第24回「名前も知らない人たち」

人生一度きりで、数分しか会ったことのない名前も知らない人のことを覚えている。

学生の頃、病院のロビーで一人で待っていたとき、酸素のチューブが外れたことがあった。外れると漏れている音がするので、分かる人には分かる。ただ、少しの時間なら酸素が無くても大丈夫なので、慌てることもなくほかっておいた。

そうしていると、そばにある多目的室のようなところから人が出てきた。大丈夫ですか?と言われた。酸素のチューブが外れた旨を告げると、着け直してくれた。私服だったが、声をかけてくれたということは医療関係者なのだろう。

次に、恥ずかしながら街コンに参加したことがある。

いくつかのお店を回る地域おこしも目的としたもので、1軒目が終わって、2軒目の入り口の前で待っているときだった。女性のグループも待っていて、ちょうど隣にいた人と「寒いですね」みたいな当たり障りのないことを話していた。

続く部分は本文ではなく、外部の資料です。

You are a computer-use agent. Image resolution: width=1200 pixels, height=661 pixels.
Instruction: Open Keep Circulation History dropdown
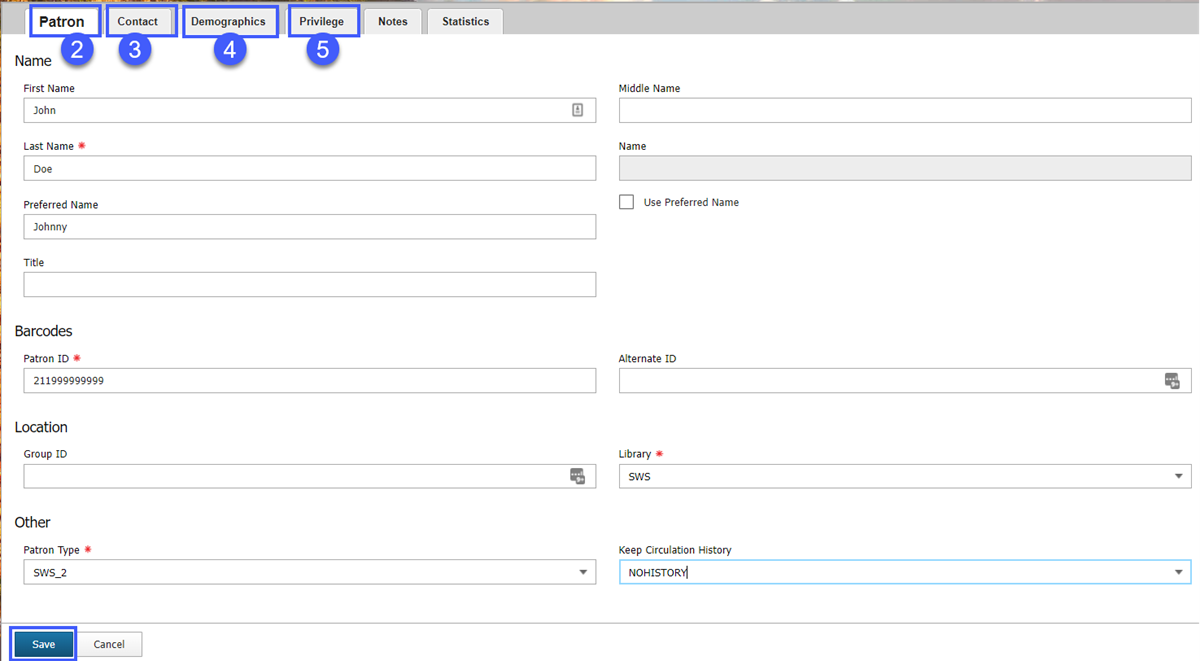1178,572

もう少し話したいなと思っていた頃、席が空いたらしくそれぞれ別の席に通された。

ぼくの思い違いだろうけど、店に入っていくときに、その人も後ろ髪を引かれるような素振りを見せていたような気がした。

ぼくの人生に特別な影響を与えなかったけど、忘れ得ぬ人たち。ぼくは、記憶力がいい方では決してない。ただなぜか覚えている。